Colonialism forced African peoples into regimented and incredibly foreign manners of government. Warring tribes were often “placed” in the same nation while other tribes were split by these artificial boundaries. Also, colonizers placed certain tribes in positions of power, which has caused uprisings in areas such as Rwanda.
Pertaining to the question about natural resources, these are often extracted by wealthy nations, who take the wealth from those resources back to their already wealthy countries. This has been the case in oil-rich Nigeria and diamond-rich South Africa. Wealthy nations also often trade extraction rights for vast amounts of extorted “dirty money”.

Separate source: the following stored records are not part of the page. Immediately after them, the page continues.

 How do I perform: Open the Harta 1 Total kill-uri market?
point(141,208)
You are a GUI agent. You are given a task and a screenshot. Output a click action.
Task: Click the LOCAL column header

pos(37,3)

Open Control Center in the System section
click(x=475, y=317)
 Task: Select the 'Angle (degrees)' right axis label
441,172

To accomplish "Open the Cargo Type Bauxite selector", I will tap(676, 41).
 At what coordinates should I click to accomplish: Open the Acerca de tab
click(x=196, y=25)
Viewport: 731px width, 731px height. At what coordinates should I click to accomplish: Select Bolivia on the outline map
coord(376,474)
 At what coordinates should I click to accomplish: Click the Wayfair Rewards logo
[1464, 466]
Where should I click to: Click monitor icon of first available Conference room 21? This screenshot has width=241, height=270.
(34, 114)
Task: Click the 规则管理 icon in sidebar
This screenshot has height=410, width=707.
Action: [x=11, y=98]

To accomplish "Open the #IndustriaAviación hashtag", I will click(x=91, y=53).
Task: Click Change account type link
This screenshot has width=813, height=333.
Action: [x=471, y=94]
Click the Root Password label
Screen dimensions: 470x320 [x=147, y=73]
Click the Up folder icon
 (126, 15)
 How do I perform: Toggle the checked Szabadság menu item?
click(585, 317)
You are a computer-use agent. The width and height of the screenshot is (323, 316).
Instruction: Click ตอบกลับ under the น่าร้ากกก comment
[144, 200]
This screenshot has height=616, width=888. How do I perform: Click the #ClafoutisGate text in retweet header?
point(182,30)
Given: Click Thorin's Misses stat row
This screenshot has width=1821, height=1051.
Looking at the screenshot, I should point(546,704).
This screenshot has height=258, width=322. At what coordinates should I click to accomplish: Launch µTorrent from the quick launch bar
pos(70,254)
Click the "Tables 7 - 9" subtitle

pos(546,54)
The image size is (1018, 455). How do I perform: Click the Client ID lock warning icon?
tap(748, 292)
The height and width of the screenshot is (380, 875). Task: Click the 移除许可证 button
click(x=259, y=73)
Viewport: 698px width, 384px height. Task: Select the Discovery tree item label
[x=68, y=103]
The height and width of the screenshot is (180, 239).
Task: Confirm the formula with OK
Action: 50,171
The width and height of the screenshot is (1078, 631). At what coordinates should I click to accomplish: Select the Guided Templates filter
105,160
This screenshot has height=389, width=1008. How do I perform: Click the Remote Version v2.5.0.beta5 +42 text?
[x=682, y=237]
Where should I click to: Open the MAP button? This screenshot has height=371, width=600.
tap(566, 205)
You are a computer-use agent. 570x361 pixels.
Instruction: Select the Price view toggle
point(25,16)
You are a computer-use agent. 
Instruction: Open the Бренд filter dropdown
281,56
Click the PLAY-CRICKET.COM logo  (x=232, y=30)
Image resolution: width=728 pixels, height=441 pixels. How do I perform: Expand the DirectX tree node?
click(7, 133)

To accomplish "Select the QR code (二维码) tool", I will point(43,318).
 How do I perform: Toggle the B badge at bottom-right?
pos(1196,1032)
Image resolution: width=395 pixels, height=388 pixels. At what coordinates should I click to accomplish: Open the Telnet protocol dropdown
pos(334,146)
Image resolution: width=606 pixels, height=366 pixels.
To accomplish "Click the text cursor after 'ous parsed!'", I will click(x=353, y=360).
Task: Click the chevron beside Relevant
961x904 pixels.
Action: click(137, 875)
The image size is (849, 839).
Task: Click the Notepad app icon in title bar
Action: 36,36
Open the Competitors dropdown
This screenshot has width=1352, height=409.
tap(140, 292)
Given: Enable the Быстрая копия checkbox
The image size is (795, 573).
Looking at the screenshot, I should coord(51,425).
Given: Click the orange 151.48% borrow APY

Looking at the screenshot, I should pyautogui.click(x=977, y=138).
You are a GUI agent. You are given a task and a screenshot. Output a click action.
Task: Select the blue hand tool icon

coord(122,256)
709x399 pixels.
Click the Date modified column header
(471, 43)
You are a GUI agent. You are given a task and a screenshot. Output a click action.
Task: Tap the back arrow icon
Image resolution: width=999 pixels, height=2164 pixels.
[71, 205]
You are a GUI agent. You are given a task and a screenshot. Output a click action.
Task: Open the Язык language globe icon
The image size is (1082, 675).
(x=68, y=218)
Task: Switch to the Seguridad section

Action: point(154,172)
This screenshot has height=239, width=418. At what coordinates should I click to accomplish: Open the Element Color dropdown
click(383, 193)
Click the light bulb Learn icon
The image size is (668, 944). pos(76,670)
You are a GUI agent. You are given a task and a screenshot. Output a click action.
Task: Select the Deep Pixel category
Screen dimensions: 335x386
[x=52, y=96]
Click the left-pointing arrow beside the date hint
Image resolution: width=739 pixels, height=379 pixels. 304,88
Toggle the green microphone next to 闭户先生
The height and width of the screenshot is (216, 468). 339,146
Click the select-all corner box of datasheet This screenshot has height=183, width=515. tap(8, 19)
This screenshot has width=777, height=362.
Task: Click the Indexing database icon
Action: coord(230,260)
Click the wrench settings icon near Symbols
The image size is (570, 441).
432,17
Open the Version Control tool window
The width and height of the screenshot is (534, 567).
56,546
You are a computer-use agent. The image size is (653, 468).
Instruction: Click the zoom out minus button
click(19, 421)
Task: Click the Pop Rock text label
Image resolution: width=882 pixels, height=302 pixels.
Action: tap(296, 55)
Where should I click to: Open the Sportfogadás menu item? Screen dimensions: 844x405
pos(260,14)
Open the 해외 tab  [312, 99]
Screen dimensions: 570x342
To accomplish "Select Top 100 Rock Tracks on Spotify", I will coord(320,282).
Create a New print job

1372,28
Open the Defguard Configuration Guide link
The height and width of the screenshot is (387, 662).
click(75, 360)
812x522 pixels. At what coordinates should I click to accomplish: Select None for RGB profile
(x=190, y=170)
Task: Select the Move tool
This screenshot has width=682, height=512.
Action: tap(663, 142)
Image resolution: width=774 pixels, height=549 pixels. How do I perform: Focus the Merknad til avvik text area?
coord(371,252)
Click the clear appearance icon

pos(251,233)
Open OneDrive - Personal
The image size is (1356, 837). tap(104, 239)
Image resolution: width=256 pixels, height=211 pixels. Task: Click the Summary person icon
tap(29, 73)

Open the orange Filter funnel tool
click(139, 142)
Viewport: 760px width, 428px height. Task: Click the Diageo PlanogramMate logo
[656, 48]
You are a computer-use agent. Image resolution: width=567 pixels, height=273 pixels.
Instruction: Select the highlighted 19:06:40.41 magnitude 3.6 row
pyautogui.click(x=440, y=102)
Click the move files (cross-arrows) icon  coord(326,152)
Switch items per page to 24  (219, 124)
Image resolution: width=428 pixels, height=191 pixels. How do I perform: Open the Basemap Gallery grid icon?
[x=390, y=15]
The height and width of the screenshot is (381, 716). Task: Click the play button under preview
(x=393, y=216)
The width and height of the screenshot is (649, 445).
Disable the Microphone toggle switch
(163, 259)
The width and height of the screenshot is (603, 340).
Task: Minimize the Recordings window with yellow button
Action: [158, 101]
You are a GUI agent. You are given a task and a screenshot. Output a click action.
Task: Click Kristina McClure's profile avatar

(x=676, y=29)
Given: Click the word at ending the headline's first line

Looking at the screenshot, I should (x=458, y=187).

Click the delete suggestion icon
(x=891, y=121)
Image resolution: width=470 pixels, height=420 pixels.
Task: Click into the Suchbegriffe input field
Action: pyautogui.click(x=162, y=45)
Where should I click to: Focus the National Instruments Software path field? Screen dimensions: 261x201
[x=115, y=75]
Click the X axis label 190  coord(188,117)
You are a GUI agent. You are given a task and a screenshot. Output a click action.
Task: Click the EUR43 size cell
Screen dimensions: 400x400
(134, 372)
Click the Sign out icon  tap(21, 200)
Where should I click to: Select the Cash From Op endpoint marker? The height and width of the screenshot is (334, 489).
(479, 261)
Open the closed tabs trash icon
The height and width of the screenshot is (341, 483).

Historically, the world has not seen a well-developed economy without a corresponding strong government. In contrast to a Western-style political institution of checks and balances, traditionally African tribes were not organized in such a way. Many argue that in addition to easy access to education, healthcare, and natural resources, a strong government that can balance its own power by virtue of the bureaucratic structure of itself is essential.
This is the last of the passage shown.